Halkımızın okumayı çok sevdiği söylenemez. Evine NUTUK bulundursa da çok sık okuyacağını düşünmüyorum. Ama hiç olmazsa ATATÜRK'ün Gençliğe Hitabesinin arada bir de olsa okunmasını okurlara öneriyorum. Ben çok sık okuyorum, yaşadığımız ve gelecekte karşılaşacağımız sorunları ve çözümünü o kısa metinde buluyorum. Her okuduğumda gözümü kapayınca karşımda ATATÜRK'ü görüyor, yılgınlıktan, küsmekten vazgeçiyor yeniden hırsla ne yapılabiliriz diye düşünmeye, yazmaya başlıyorum. Aynı duyguları paylaşan okurlar da denesin, sevdiklerine önersin.

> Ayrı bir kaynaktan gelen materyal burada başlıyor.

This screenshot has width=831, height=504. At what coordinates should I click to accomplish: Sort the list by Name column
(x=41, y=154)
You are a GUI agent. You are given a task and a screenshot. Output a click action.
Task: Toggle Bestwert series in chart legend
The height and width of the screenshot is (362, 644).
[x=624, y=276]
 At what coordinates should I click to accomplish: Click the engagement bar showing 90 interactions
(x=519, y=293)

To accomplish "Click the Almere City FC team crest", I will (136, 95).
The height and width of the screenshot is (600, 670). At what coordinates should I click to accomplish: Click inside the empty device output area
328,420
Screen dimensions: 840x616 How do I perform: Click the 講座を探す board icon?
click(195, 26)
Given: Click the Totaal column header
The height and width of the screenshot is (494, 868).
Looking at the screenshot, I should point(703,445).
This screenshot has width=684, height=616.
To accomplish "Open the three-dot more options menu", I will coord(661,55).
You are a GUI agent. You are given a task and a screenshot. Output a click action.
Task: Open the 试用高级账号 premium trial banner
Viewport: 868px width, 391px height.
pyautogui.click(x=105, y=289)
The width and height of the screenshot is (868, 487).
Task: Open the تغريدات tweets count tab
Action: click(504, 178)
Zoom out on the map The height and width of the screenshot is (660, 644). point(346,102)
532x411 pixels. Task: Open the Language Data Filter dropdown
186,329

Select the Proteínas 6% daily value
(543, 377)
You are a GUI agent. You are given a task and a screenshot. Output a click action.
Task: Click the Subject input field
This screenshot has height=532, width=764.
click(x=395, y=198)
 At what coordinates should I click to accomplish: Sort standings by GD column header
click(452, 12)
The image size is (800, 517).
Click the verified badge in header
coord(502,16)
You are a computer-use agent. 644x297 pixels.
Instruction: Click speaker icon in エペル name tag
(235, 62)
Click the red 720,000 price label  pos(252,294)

Cumhuriyet zincirine yeni halkalar ekleyerek büyütmek zorundayız. Bakın çare kurtuluş ve kuruluş ayarlarımıza dönerek, cumhuriyet devrimlerine sahip çıkmaktan geçmektedir. Şimdi, Gazi Mustafa Kemal ATATÜRK'ün vasiyetini yerine getirme zamanı: Ey Türk gençliği! Birinci vazifen; Türk istiklalini, Türk cumhuriyetini, ilelebet muhafaza ve müdafaa etmektir!.. Anmaktan daha çok, anlayarak...
NOT: Başlık 2005 yılında yayımlanan Çerkezköy Haber Gazetesindeki yazımdan alınmıştır.